According to a paper published on arxiv.org, researchers have introduced OLIVIA (Online Learning via Inference-time Action Adaptation), a framework designed to improve decision-making in ReAct-style large language model agents during deployment.
The paper explains that LLM agents that interleave reasoning, action selection, and observation face challenges in deployed settings where “small action-selection errors can accumulate into wasted tool calls, latency, and reduced reliability.” According to the researchers, existing inference-time adaptation methods “mainly rely on prompting or retrieval, which influence behavior indirectly through context manipulation” and “do not expose an explicit decision layer that can score candidate actions, represent uncertainty, or be updated online from action-level feedback.”
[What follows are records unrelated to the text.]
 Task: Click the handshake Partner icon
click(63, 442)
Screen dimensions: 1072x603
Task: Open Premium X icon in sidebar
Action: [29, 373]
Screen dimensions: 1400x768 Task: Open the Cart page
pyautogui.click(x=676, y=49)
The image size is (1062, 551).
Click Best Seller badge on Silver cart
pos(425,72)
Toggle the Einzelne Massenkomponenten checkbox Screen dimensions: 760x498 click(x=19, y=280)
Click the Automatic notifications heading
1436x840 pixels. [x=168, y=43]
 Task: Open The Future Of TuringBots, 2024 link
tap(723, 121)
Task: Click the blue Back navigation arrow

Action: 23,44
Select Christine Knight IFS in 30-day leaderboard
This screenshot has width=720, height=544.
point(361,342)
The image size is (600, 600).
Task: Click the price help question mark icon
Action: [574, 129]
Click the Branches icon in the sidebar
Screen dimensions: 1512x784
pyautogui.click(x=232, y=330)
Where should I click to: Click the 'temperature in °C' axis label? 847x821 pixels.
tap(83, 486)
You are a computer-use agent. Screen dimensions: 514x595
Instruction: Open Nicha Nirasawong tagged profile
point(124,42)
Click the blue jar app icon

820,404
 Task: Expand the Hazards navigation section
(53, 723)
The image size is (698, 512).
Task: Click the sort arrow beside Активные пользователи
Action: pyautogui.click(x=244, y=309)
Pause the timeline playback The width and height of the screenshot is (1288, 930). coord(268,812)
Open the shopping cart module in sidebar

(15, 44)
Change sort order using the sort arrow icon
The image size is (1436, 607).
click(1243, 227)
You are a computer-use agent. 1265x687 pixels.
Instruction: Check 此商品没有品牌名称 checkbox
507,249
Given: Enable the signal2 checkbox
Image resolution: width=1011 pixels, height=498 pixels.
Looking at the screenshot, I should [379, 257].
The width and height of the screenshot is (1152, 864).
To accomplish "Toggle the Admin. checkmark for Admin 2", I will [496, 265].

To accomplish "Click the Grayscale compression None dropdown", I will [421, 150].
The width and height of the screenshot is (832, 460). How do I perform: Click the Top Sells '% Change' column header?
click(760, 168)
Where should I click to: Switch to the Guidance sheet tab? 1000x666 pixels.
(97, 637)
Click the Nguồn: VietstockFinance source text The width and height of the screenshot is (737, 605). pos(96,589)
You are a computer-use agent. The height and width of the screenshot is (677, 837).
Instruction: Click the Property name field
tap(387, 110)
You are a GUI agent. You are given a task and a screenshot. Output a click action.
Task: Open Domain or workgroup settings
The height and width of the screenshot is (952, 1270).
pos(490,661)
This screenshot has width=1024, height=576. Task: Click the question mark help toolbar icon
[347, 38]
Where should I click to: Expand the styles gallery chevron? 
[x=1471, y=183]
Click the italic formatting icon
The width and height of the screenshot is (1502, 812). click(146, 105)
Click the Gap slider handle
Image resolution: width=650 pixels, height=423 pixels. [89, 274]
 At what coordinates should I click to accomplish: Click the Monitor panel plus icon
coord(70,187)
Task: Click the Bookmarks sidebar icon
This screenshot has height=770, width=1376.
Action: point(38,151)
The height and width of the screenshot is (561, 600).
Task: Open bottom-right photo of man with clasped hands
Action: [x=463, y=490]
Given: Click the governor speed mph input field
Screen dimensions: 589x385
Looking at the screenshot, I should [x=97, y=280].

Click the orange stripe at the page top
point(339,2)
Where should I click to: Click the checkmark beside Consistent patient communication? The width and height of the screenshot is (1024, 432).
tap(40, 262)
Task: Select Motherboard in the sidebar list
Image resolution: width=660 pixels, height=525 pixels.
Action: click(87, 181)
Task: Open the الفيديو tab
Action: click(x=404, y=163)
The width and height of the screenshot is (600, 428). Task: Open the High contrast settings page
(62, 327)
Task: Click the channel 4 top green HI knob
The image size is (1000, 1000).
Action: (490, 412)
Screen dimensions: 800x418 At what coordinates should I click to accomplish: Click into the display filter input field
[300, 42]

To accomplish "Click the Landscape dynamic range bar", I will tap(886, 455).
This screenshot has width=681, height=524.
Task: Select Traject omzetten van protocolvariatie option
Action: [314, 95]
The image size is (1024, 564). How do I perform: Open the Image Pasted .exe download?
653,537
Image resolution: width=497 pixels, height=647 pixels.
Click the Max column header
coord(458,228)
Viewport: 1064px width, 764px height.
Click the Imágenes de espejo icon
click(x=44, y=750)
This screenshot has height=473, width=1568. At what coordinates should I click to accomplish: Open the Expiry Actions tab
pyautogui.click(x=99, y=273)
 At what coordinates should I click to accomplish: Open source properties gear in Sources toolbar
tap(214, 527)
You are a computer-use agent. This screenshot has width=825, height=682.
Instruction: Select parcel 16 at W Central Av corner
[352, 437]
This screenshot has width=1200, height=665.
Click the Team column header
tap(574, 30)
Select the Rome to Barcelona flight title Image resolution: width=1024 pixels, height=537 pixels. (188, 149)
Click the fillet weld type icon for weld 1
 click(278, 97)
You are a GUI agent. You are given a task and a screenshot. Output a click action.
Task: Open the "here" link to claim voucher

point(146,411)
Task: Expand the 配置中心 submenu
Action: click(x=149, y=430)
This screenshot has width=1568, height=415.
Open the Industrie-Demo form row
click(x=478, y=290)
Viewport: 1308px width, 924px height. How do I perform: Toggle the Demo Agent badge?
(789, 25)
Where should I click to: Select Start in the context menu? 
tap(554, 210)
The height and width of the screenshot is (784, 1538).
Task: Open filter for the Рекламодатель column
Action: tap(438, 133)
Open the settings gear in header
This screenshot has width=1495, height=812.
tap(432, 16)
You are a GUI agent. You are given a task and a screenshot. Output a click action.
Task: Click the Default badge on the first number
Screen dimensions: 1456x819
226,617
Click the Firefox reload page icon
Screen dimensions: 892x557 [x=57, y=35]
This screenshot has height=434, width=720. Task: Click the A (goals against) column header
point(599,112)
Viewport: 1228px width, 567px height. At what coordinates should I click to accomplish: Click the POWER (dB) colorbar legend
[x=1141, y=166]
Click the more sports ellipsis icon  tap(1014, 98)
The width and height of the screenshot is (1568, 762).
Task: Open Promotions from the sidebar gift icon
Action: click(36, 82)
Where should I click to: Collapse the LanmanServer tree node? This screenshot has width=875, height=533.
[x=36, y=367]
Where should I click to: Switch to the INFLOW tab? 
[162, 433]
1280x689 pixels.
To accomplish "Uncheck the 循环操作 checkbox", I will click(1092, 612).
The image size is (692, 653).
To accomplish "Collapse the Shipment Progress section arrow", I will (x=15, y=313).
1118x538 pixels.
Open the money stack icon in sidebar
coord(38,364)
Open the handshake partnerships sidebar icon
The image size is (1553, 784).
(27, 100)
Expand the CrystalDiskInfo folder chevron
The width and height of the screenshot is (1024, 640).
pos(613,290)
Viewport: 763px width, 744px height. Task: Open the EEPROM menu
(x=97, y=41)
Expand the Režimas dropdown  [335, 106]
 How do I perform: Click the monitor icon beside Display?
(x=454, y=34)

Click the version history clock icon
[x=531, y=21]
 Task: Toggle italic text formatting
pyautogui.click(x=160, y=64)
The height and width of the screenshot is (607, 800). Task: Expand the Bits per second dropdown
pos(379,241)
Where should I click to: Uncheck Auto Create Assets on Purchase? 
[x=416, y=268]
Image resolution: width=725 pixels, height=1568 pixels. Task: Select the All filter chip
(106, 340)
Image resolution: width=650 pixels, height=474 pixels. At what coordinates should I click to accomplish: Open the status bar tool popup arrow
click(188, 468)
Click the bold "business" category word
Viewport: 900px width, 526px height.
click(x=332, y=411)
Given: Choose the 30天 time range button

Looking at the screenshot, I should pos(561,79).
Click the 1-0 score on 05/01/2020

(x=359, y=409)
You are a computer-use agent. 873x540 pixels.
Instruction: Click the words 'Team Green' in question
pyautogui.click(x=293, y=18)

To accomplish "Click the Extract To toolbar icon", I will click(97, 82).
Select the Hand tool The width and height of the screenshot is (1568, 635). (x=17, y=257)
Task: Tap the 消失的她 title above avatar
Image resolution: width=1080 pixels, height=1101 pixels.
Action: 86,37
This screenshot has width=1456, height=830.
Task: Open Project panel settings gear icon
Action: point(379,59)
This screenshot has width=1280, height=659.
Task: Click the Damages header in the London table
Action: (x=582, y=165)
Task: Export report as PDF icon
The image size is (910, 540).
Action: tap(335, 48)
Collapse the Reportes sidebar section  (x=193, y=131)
OLIVIA addresses these limitations by modeling “the LLM’s final action-selection layer as a contextual linear bandit over candidate actions, with frozen hidden states as decision contexts,” according to the paper. The framework uses upper-confidence-bound exploration to improve policy sample-efficiently with “minimal computational overhead.”
The researchers tested OLIVIA on four benchmarks, reporting that it “consistently improves task performance over static ReAct and prompt-based inference-time baselines.” According to the paper, the results suggest that “explicit online decision layers provide an effective alternative to purely prompt- or retrieval-based adaptation for LLM agents during deployment.”